Using the data below, set down every line from the one containing "Click the AK PARTİ light bulb logo" through the one containing "Click the Size column header", inclusive and unchanged. Pictures are to be skipped.

RECORD SET section start

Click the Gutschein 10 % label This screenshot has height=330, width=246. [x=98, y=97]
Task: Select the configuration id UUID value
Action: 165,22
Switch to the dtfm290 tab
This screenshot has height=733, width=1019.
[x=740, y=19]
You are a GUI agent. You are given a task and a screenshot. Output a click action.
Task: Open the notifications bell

RECORD SET section end
RECORD SET section start

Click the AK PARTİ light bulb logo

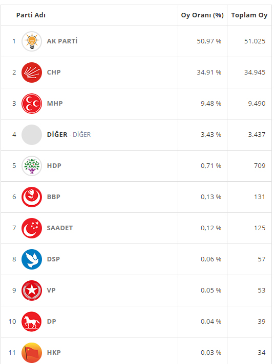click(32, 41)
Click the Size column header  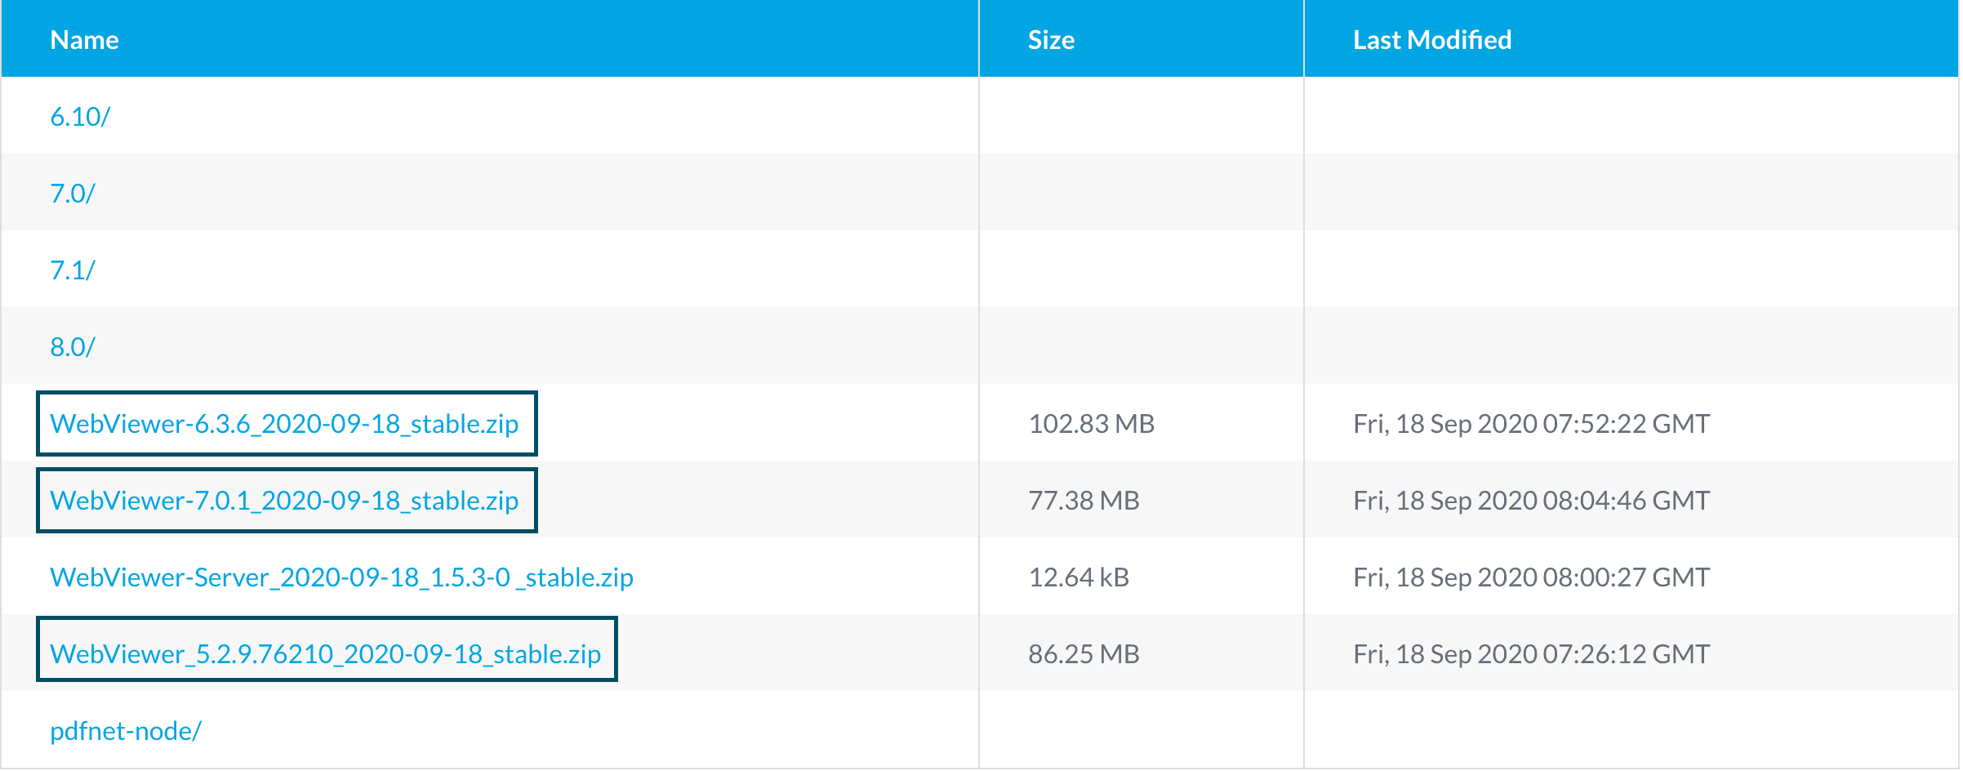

RECORD SET section end

## [RESPONSE BOX]
Click the AK PARTİ light bulb logo

click(32, 41)
Click the Size column header  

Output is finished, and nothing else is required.